Enfant de deux parents frustrés de leur carrière artistique (lui danseur de claquettes, elle chanteuse de jazz), qui tirent le diable par la queue et déménagent leurs enfants bien souvent d’une maison à l’autre, elle développe un goût pour la rêverie et la poésie qui ne la quittera plus. En 1967, à l’âge de 21 ans, elle déménage à New-York sans argent, pour se lancer dans une autre vie.

Ce qui est magnifique dans ce livre, c’est son émerveillement continu au monde, en toute liberté, loin des diktats de la société ; qui lui a permis de plonger la tête la première dans cette folle aventure new-yorkaise et qui l’accompagne encore maintenant, capable encore de s’émouvoir devant une lune pleine ou des mouettes qui planent sur Trieste, en Italie.

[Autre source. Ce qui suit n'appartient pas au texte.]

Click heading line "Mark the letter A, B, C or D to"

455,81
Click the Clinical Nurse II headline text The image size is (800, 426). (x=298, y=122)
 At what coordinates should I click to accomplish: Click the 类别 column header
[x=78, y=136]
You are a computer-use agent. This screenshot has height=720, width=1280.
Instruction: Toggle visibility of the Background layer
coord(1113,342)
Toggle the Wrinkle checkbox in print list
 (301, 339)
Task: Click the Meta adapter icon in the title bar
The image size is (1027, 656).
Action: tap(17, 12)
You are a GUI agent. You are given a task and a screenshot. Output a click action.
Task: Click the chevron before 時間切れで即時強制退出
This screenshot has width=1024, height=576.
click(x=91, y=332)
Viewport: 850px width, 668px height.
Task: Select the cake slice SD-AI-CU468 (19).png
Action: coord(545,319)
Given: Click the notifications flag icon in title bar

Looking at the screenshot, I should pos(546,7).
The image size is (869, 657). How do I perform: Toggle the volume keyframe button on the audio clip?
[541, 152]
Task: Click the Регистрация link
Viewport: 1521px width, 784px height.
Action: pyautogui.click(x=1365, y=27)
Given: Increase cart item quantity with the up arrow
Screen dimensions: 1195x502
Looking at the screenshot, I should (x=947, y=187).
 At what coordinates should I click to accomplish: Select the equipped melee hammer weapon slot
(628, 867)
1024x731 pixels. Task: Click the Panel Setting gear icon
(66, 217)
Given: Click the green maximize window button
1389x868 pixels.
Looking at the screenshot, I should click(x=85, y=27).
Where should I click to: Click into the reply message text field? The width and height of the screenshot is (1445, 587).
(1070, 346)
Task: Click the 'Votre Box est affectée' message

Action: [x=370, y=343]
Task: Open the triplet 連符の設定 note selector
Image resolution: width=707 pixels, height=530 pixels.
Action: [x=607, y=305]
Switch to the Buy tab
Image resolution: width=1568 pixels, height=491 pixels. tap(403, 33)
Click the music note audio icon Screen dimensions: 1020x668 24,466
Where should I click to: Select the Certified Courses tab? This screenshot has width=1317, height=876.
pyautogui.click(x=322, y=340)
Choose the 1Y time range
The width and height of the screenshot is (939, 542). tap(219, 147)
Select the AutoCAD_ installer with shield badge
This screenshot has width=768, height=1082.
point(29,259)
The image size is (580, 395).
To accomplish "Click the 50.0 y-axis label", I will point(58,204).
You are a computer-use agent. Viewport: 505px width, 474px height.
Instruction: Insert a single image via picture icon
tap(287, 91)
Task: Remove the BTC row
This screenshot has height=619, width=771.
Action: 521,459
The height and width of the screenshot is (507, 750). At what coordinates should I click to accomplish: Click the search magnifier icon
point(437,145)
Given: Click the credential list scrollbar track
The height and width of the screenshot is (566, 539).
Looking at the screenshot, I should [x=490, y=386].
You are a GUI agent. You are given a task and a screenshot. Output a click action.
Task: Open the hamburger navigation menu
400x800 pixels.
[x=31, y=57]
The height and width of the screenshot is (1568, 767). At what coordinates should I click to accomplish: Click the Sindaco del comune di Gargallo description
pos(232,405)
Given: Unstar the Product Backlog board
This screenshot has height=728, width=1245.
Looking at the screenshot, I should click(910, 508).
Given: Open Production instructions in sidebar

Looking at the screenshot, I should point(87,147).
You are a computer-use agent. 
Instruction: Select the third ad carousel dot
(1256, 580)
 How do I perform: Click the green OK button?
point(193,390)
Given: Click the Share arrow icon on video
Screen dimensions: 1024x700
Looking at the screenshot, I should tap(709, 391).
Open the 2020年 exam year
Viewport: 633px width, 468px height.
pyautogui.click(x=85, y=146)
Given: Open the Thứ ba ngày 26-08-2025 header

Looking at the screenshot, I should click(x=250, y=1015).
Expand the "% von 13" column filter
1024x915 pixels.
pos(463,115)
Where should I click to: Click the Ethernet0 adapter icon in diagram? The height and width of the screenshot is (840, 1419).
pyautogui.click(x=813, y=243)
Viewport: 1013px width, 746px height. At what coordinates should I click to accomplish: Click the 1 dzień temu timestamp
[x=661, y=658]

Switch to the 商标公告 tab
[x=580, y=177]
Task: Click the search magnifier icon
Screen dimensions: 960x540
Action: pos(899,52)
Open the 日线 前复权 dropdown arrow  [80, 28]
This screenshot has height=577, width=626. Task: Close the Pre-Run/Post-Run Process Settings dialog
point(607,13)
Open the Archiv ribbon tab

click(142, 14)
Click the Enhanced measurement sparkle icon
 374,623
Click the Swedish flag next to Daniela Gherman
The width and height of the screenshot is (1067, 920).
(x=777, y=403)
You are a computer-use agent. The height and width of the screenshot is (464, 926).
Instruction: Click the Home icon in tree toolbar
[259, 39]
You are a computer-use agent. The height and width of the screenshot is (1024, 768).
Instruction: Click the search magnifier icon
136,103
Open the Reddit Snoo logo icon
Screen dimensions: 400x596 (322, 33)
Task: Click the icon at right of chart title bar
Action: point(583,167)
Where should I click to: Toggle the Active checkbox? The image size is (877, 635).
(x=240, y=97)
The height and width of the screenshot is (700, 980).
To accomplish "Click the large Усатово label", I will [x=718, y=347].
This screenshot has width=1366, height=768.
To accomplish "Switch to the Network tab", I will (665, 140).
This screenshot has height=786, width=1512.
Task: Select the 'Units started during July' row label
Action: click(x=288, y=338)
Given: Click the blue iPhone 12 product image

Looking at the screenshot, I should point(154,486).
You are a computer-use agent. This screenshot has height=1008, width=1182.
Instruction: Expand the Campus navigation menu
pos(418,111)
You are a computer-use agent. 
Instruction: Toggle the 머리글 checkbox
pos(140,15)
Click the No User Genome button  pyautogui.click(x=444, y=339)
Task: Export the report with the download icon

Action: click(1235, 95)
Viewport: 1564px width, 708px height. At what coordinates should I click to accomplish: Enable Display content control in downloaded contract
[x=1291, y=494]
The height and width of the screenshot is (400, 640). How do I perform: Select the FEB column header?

Elle nous dit ici qu’elle est en paix avec elle-même, son passé et son avenir. Elle solde son enfance avec une grande bienveillance dans laquelle elle convoque sa famille. Femme d’écriture, elle en fait un moyen de vie, pour mieux se rapprocher des êtres aimés vivants, pleurer et rendre hommage aux disparus, dans une grande tendresse poétique. Elle nous dit aussi le détachement qui s’installe et ne permet plus que d’absorber la paix et la beauté.

C’est un livre bouleversant que je ne peux que recommander.